Thanks. I hope you publish this.

I imagine https://github.com/bloomberg/crane/blob/main/theories/Monads... is the functional specification of STM. I see that you use ITrees. WHat's the reason for not using Choice Trees that tend to be easier for handling non-determinism?


Our 2 page extended abstract was more like a preannouncement. We hope to have a draft of the full paper by the end of the year.

And we're not opposed to choice trees. I personally am not too familiar with them but there's time to catch up on literature. :)

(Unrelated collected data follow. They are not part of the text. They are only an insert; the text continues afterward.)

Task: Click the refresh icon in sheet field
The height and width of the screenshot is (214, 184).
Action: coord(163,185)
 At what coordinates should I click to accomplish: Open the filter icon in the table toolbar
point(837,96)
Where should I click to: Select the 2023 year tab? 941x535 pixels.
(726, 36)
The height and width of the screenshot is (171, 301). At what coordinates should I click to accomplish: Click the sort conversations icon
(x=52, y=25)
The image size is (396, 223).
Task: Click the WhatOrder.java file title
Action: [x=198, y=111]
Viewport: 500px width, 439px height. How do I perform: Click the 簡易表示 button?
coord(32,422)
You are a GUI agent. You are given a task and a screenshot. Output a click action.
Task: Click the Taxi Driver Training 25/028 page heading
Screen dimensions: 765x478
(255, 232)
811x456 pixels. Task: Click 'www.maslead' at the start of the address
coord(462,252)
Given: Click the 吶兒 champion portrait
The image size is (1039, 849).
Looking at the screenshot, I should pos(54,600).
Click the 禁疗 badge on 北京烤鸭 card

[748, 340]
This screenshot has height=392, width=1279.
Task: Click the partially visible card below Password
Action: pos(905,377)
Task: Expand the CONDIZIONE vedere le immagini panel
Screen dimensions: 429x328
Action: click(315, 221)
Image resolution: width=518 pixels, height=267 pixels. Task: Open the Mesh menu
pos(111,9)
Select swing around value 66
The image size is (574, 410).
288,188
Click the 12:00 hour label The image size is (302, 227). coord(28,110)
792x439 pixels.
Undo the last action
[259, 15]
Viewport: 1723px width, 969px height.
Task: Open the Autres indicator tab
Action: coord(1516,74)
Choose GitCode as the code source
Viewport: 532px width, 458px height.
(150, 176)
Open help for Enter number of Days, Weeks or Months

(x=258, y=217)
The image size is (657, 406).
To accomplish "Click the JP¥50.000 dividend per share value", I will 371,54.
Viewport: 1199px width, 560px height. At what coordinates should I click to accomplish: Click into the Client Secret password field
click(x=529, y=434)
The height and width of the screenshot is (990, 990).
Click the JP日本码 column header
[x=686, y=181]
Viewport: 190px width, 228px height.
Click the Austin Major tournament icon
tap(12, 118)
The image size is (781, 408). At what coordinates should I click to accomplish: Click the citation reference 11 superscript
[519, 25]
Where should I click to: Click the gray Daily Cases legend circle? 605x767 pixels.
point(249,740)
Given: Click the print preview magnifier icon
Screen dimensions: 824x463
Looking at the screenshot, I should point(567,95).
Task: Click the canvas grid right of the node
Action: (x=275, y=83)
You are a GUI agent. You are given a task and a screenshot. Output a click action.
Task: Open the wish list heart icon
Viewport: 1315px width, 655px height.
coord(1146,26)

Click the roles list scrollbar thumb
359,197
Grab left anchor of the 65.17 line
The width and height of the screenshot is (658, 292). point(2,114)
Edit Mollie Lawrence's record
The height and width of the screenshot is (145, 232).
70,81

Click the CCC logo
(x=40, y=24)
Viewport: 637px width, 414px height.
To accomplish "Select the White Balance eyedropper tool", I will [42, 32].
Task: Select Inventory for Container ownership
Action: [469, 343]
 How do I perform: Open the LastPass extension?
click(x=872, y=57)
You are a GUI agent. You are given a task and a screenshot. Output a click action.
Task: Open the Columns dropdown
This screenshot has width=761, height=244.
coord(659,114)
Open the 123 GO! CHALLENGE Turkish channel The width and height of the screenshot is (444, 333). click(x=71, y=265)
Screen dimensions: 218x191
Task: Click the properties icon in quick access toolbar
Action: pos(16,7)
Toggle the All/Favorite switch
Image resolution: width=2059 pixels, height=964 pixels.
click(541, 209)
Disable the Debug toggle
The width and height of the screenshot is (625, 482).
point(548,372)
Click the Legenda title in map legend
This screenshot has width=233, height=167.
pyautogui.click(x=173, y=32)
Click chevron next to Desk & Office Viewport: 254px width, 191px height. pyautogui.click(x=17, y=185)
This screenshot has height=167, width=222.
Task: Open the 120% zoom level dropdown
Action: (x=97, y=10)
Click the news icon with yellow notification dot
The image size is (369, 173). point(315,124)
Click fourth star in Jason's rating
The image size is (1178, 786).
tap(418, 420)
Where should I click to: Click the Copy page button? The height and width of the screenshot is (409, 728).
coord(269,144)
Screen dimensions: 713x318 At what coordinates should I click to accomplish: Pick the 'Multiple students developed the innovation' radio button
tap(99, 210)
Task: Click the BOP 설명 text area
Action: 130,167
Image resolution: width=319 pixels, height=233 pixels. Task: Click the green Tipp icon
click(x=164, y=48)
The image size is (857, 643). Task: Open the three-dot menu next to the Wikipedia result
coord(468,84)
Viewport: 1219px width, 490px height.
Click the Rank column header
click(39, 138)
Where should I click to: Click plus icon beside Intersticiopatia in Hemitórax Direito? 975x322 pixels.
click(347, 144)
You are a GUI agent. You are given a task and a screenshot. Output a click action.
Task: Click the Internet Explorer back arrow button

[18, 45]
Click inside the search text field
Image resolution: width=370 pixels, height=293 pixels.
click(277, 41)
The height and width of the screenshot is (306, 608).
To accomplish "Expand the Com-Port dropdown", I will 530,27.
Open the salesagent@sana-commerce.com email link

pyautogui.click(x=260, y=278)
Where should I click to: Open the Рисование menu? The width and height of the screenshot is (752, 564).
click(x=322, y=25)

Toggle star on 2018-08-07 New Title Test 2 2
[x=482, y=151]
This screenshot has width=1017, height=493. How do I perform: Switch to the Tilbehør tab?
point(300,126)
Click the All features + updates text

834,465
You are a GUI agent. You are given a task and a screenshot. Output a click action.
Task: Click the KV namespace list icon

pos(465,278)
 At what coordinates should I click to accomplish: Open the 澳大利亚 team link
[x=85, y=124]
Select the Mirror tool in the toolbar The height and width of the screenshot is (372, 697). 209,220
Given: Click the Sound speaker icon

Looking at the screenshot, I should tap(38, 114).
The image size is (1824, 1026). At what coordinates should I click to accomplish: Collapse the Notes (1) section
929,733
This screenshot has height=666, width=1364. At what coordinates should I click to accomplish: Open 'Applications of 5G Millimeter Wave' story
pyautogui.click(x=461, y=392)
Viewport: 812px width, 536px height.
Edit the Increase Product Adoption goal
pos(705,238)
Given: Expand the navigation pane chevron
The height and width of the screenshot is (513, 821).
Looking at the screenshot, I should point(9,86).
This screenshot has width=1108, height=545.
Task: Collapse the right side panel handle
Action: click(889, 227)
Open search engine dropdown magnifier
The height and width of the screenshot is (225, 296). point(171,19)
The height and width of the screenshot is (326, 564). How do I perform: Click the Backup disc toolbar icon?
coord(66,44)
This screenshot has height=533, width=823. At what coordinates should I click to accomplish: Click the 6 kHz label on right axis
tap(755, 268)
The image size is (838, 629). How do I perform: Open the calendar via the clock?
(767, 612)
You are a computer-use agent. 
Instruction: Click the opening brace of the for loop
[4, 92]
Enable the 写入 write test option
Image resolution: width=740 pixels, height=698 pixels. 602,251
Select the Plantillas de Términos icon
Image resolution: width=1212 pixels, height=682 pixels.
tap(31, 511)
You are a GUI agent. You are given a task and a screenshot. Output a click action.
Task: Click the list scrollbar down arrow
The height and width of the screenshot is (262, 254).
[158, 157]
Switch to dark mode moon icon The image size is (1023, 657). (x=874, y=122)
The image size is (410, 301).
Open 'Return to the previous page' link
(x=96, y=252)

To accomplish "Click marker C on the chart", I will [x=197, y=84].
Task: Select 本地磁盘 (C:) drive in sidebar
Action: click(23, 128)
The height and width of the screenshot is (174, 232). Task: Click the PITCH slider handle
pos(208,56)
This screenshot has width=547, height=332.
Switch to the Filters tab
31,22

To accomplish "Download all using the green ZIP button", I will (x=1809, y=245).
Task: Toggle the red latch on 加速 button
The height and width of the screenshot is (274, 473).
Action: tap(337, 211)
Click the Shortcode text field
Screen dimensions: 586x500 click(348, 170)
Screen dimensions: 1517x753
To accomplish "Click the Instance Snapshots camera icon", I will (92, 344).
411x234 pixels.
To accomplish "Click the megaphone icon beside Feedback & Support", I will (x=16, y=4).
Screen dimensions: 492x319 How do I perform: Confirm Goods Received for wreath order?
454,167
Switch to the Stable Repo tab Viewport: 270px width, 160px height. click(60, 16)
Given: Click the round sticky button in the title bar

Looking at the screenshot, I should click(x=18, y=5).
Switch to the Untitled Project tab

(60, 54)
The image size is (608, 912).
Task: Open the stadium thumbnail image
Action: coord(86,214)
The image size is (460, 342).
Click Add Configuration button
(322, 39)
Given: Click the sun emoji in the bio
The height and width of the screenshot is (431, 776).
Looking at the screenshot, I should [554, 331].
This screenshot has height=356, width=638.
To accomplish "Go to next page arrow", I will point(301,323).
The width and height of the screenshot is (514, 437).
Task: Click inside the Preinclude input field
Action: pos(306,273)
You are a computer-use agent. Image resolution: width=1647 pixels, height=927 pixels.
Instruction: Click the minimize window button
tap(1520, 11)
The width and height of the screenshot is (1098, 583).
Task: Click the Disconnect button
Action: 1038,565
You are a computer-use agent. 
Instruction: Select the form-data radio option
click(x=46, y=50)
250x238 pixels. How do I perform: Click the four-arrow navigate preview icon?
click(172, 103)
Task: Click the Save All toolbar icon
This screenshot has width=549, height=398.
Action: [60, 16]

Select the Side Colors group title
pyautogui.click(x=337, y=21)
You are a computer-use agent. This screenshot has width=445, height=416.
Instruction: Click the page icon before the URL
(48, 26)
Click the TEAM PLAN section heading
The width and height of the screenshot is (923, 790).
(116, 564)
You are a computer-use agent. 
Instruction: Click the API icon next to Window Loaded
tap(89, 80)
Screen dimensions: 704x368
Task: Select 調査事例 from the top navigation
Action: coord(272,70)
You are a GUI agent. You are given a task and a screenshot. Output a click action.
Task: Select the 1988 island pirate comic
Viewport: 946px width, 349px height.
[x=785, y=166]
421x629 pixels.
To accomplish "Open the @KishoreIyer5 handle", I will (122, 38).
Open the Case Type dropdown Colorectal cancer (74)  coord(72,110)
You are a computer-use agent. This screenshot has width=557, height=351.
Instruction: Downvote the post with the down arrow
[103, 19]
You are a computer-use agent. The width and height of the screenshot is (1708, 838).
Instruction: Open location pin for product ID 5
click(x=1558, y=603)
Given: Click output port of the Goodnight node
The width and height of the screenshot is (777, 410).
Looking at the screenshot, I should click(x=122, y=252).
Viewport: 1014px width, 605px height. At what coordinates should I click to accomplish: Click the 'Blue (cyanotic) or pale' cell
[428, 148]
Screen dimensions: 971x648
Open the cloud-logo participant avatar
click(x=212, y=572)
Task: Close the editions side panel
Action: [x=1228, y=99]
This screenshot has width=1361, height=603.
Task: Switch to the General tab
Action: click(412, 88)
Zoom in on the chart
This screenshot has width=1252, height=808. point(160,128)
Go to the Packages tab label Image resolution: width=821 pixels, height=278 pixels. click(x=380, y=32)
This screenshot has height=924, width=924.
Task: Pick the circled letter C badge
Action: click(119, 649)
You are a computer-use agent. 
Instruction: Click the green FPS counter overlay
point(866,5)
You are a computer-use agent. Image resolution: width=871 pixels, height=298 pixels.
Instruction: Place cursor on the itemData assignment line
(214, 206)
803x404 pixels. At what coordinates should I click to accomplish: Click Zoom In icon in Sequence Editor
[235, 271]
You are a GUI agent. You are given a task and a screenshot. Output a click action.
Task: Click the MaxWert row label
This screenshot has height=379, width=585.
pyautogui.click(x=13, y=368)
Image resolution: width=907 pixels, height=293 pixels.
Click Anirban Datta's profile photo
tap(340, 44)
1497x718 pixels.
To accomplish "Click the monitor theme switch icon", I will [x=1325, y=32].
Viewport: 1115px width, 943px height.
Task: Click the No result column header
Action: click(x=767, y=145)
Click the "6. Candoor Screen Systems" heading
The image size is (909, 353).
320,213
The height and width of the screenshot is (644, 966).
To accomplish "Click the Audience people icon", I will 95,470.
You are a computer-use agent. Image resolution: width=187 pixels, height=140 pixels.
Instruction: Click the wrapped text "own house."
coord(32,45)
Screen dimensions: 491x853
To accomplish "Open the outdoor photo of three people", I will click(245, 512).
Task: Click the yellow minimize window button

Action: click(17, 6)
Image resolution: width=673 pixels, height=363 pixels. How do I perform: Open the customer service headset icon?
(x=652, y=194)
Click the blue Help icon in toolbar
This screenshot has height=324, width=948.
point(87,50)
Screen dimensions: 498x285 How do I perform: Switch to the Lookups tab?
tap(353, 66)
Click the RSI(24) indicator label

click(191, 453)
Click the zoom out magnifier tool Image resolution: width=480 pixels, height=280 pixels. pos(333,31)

I'm not an expert in this field, but the way I understand it is that Choice Trees extend the ITree signature by adding a choice operator. Some variant of this:

ITrees:

    CoInductive itree (E : Type -> Type) (R : Type) : Type :=
    | Ret (r : R)                                                                                                                                                                                                         
    | Tau (t : itree E R)                                                                                                                                                                                                 
    | Vis {T : Type} (e : E T) (k : T -> itree E R)                                                                                                                                                                       
ChoiceTrees:

    CoInductive ctree (E : Type -> Type) (C : Type -> Type) (R : Type) : Type :=
    | Ret (r : R)                                                                                                                                                                                                         
    | Tau (t : ctree E C R)                                                                                                                                                                                               
    | Vis {T : Type} (e : E T) (k : T -> ctree E C R)                                                                                                                                                                     
    | Choice {T : Type} (c : C T) (k : T -> ctree E C R)                                                                                                                                                                  
One can see "Choice" constructor as modelling internal non-determinism, complementing the external non-determinism that ITrees already allow with "Vis" and that arises from interaction with the environment. (Process calculi like CCS, CSP and Pi, as well as session types and linear logic also make this distinction).

Ooooh! Those indeed look fun! :)

There are some issues arising from size inconsistencies (AKA Cantor's Paradox) if / when you try to fit the representation of all internal choices (this could be infinite) into a small universe of a theorem prover's inductive types. The ChoiceTree paper solves this with a specific encoding. I'm currently wondering how to port this trick from COq/Rocq to Lean4.